Copy the data verbatim from the line with "This screenshot has height=703, width=736." to the line with "pos(329,10)", including both of those lines, and leave the pictures out of your answer.

━━ DATASET RECORDS

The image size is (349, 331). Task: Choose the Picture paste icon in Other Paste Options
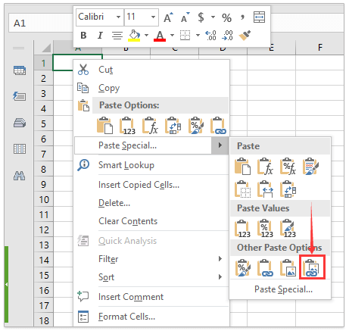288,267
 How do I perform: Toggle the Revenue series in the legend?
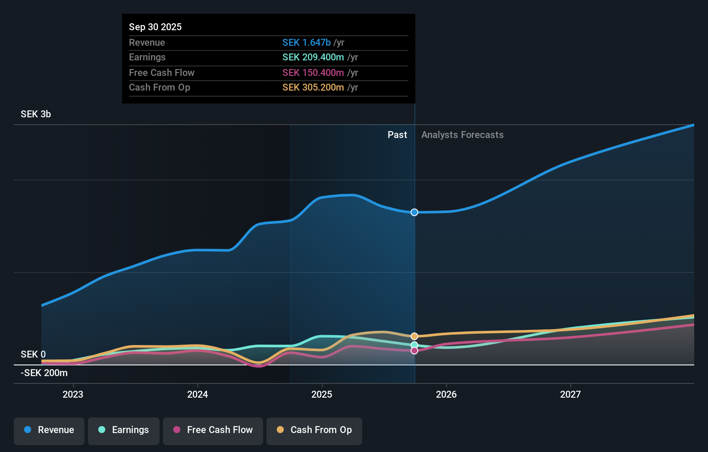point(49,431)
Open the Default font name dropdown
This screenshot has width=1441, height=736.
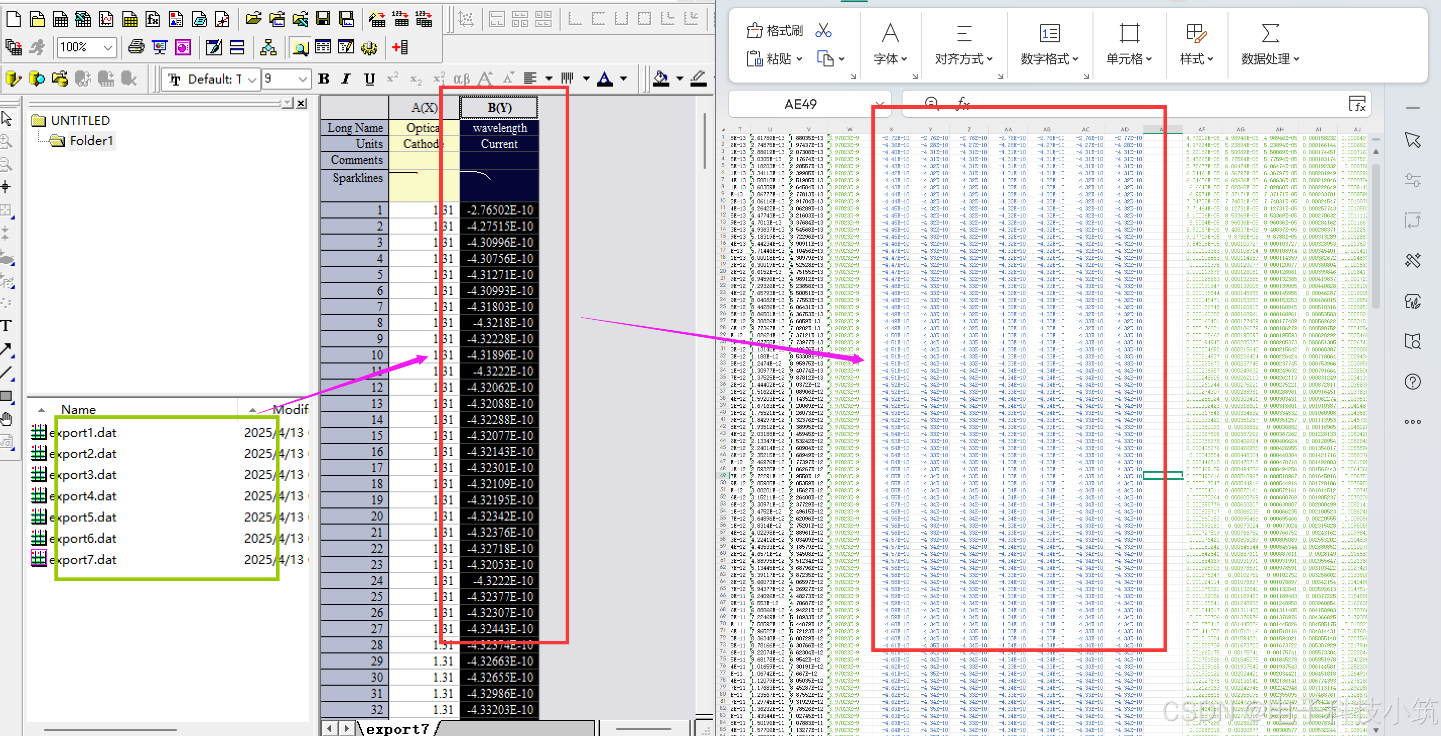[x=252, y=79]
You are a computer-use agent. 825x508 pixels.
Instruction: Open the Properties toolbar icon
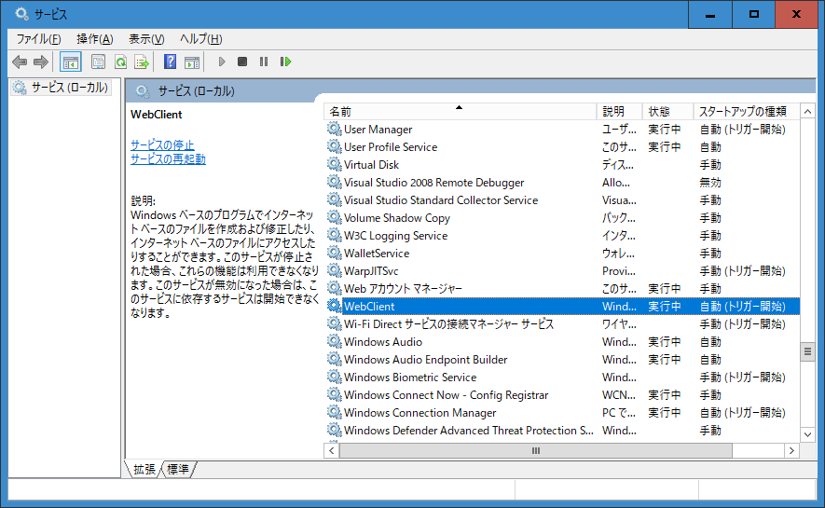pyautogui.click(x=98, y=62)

━━━━
━━ DATASET RECORDS

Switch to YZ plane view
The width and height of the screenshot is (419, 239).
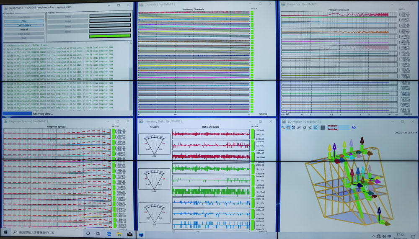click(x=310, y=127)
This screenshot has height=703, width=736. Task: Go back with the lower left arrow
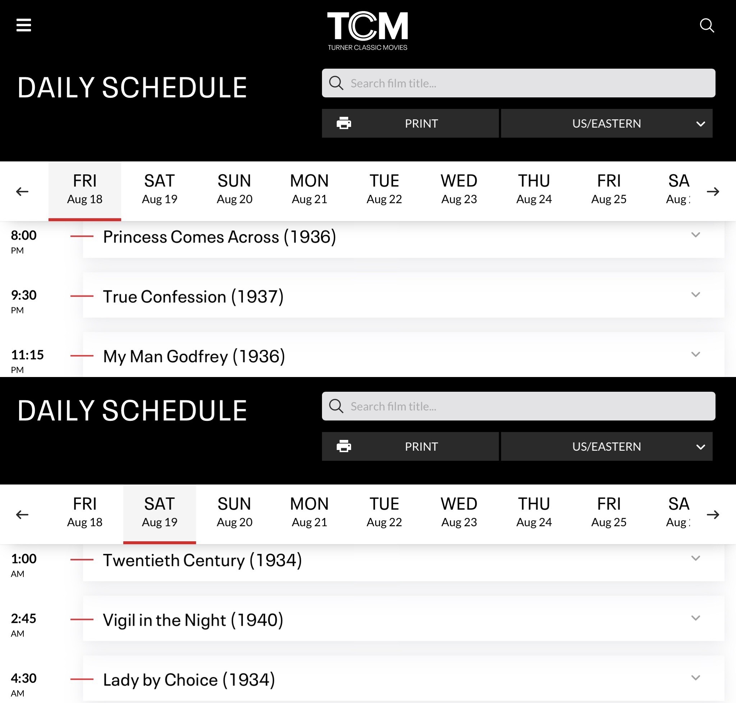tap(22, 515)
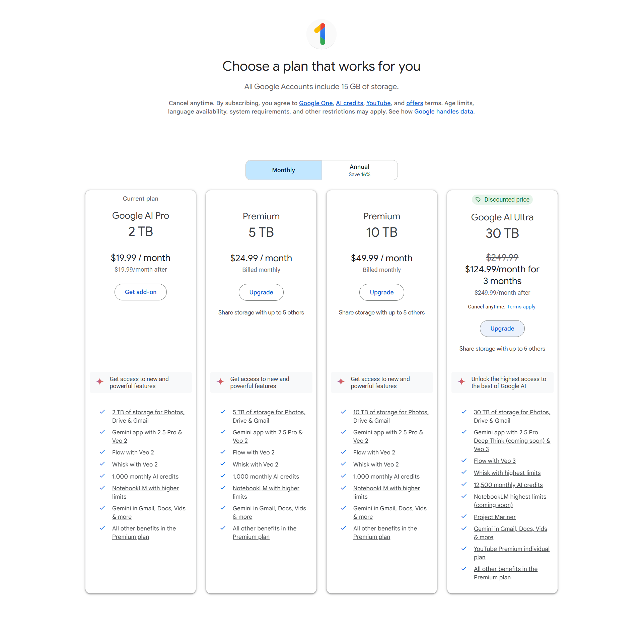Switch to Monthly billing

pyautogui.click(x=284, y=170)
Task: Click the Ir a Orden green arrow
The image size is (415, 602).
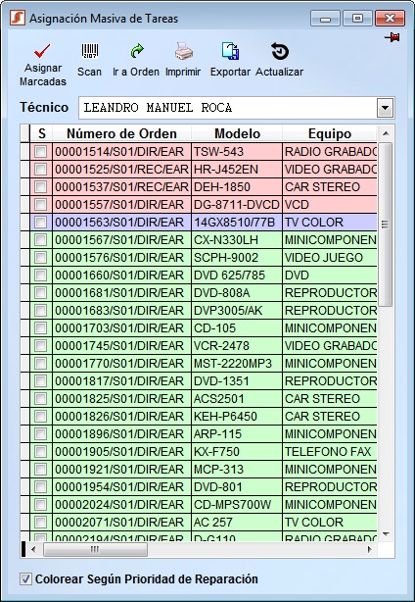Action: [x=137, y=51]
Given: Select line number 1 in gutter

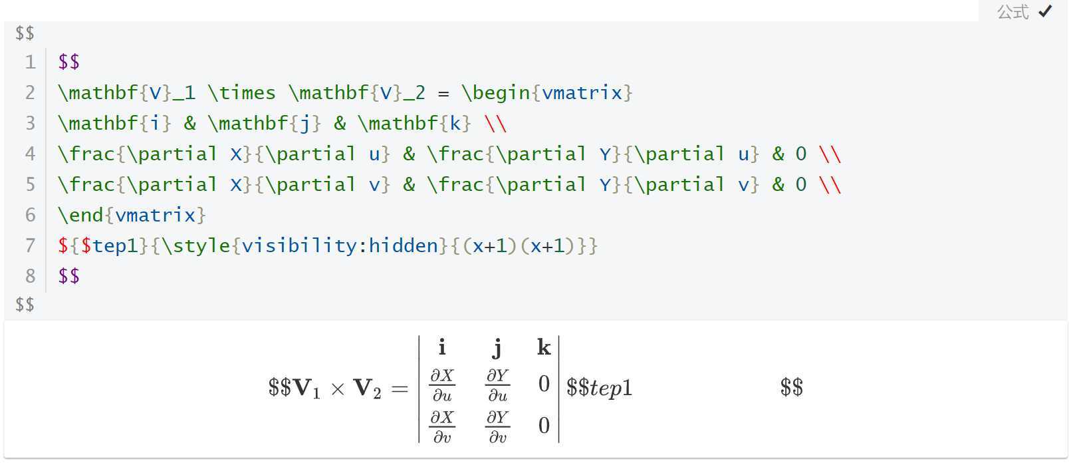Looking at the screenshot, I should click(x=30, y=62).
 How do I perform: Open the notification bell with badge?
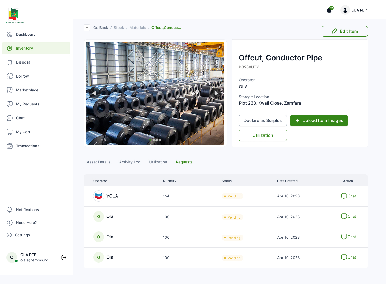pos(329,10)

━━━━
━━ DATASET RECORDS

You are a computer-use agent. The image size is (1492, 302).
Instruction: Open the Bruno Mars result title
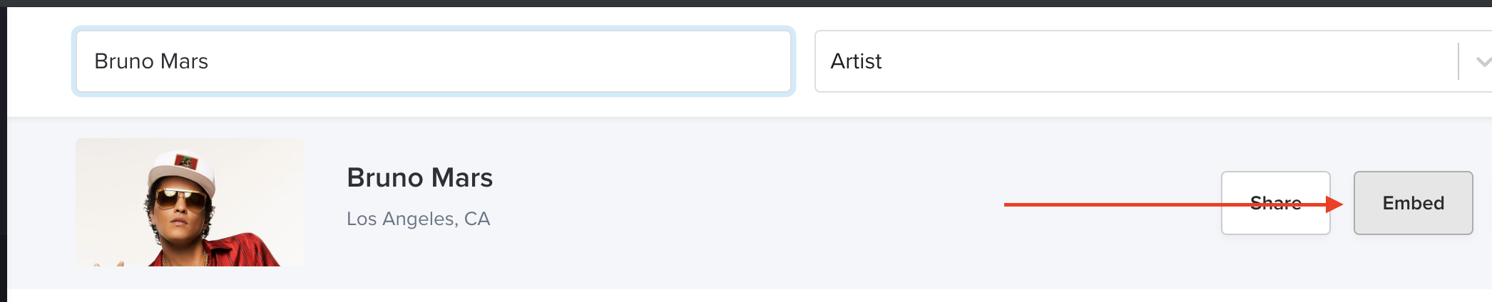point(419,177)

━━━━

**SOLUTION FOR THIS PROBLEM**
This screenshot has height=703, width=736. Task: Go back with the lower left arrow
tap(22, 515)
Switch to Monthly billing

pyautogui.click(x=284, y=170)
Task: Click the Ir a Orden green arrow
The image size is (415, 602).
Action: [x=137, y=51]
Given: Select line number 1 in gutter

Looking at the screenshot, I should click(x=30, y=62).
 How do I perform: Open the notification bell with badge?
pos(329,10)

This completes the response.